[Entries taken from a collection]

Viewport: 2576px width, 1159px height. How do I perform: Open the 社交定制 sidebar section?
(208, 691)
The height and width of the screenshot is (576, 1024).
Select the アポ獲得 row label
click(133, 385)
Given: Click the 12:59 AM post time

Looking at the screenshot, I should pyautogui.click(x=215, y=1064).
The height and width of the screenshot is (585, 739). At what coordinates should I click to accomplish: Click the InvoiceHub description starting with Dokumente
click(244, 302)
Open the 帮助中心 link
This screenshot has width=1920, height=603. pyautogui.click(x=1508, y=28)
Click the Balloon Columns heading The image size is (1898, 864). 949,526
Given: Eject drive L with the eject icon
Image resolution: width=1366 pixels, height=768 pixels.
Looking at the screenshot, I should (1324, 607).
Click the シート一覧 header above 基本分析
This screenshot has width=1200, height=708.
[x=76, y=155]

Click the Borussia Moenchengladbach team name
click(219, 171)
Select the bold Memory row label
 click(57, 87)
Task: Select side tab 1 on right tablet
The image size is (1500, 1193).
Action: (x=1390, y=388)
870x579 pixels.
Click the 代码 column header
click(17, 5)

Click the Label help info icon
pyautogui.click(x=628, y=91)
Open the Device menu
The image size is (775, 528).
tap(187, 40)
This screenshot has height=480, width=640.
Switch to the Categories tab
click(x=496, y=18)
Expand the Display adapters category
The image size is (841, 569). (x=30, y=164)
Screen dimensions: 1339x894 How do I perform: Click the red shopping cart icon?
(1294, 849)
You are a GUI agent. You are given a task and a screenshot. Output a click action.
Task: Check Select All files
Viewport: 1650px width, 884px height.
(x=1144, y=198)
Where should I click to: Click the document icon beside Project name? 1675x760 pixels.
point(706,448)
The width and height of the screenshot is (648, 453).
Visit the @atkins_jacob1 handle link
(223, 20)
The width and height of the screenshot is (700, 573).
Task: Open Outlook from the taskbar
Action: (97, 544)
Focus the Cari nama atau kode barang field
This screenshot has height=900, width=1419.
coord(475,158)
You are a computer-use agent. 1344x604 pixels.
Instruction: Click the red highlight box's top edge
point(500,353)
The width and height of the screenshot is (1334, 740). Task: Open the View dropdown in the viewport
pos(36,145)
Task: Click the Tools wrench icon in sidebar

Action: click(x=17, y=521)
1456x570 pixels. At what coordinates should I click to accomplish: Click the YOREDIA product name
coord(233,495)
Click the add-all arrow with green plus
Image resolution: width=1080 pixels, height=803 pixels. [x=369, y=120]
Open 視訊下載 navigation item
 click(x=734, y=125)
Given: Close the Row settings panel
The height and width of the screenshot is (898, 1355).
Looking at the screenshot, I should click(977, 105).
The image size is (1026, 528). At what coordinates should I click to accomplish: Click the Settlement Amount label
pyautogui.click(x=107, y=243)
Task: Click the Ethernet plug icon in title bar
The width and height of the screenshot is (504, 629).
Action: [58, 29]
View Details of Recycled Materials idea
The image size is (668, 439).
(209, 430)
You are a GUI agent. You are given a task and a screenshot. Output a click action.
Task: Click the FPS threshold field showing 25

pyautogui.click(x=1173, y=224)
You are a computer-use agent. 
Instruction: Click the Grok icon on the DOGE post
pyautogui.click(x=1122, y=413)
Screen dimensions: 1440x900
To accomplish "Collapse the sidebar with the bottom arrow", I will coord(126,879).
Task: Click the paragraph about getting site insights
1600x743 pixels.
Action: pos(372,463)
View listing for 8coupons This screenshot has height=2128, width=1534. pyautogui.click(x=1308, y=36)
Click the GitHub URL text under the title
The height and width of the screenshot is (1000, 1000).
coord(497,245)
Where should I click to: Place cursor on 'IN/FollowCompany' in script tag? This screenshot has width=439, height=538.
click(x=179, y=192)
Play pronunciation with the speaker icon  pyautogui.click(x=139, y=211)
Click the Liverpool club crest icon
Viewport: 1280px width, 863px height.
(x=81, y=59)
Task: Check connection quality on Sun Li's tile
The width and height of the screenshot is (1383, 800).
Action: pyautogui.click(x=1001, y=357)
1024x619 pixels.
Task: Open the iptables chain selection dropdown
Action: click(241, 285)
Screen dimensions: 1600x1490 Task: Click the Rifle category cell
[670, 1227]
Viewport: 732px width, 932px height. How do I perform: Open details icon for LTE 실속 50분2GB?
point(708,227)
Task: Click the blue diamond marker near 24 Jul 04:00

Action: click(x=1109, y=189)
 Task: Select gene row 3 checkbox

» Problem statement: The records above must be set down again exactly as written.

» Solved exercise:
Viewport: 2576px width, 1159px height. How do I perform: Open the 社交定制 sidebar section?
(208, 691)
The height and width of the screenshot is (576, 1024).
Select the アポ獲得 row label
click(133, 385)
Given: Click the 12:59 AM post time

Looking at the screenshot, I should pyautogui.click(x=215, y=1064).
The height and width of the screenshot is (585, 739). At what coordinates should I click to accomplish: Click the InvoiceHub description starting with Dokumente
click(244, 302)
Open the 帮助中心 link
This screenshot has width=1920, height=603. pyautogui.click(x=1508, y=28)
Click the Balloon Columns heading The image size is (1898, 864). 949,526
Given: Eject drive L with the eject icon
Image resolution: width=1366 pixels, height=768 pixels.
Looking at the screenshot, I should (1324, 607).
Click the シート一覧 header above 基本分析
This screenshot has width=1200, height=708.
[x=76, y=155]

Click the Borussia Moenchengladbach team name
click(219, 171)
Select the bold Memory row label
 click(57, 87)
Task: Select side tab 1 on right tablet
The image size is (1500, 1193).
Action: (x=1390, y=388)
870x579 pixels.
Click the 代码 column header
click(17, 5)

Click the Label help info icon
pyautogui.click(x=628, y=91)
Open the Device menu
The image size is (775, 528).
tap(187, 40)
This screenshot has height=480, width=640.
Switch to the Categories tab
click(x=496, y=18)
Expand the Display adapters category
The image size is (841, 569). (x=30, y=164)
Screen dimensions: 1339x894 How do I perform: Click the red shopping cart icon?
(1294, 849)
You are a GUI agent. You are given a task and a screenshot. Output a click action.
Task: Check Select All files
Viewport: 1650px width, 884px height.
(x=1144, y=198)
Where should I click to: Click the document icon beside Project name? 1675x760 pixels.
point(706,448)
The width and height of the screenshot is (648, 453).
Visit the @atkins_jacob1 handle link
(223, 20)
The width and height of the screenshot is (700, 573).
Task: Open Outlook from the taskbar
Action: (97, 544)
Focus the Cari nama atau kode barang field
This screenshot has height=900, width=1419.
coord(475,158)
You are a computer-use agent. 1344x604 pixels.
Instruction: Click the red highlight box's top edge
point(500,353)
The width and height of the screenshot is (1334, 740). Task: Open the View dropdown in the viewport
pos(36,145)
Task: Click the Tools wrench icon in sidebar

Action: click(x=17, y=521)
1456x570 pixels. At what coordinates should I click to accomplish: Click the YOREDIA product name
coord(233,495)
Click the add-all arrow with green plus
Image resolution: width=1080 pixels, height=803 pixels. [x=369, y=120]
Open 視訊下載 navigation item
 click(x=734, y=125)
Given: Close the Row settings panel
The height and width of the screenshot is (898, 1355).
Looking at the screenshot, I should click(977, 105).
The image size is (1026, 528). At what coordinates should I click to accomplish: Click the Settlement Amount label
pyautogui.click(x=107, y=243)
Task: Click the Ethernet plug icon in title bar
The width and height of the screenshot is (504, 629).
Action: [58, 29]
View Details of Recycled Materials idea
The image size is (668, 439).
(209, 430)
You are a GUI agent. You are given a task and a screenshot. Output a click action.
Task: Click the FPS threshold field showing 25

pyautogui.click(x=1173, y=224)
You are a computer-use agent. 
Instruction: Click the Grok icon on the DOGE post
pyautogui.click(x=1122, y=413)
Screen dimensions: 1440x900
To accomplish "Collapse the sidebar with the bottom arrow", I will coord(126,879).
Task: Click the paragraph about getting site insights
1600x743 pixels.
Action: pos(372,463)
View listing for 8coupons This screenshot has height=2128, width=1534. pyautogui.click(x=1308, y=36)
Click the GitHub URL text under the title
The height and width of the screenshot is (1000, 1000).
coord(497,245)
Where should I click to: Place cursor on 'IN/FollowCompany' in script tag? This screenshot has width=439, height=538.
click(x=179, y=192)
Play pronunciation with the speaker icon  pyautogui.click(x=139, y=211)
Click the Liverpool club crest icon
Viewport: 1280px width, 863px height.
(x=81, y=59)
Task: Check connection quality on Sun Li's tile
The width and height of the screenshot is (1383, 800).
Action: pyautogui.click(x=1001, y=357)
1024x619 pixels.
Task: Open the iptables chain selection dropdown
Action: click(241, 285)
Screen dimensions: 1600x1490 Task: Click the Rifle category cell
[670, 1227]
Viewport: 732px width, 932px height. How do I perform: Open details icon for LTE 실속 50분2GB?
point(708,227)
Task: Click the blue diamond marker near 24 Jul 04:00

Action: click(x=1109, y=189)
 Task: Select gene row 3 checkbox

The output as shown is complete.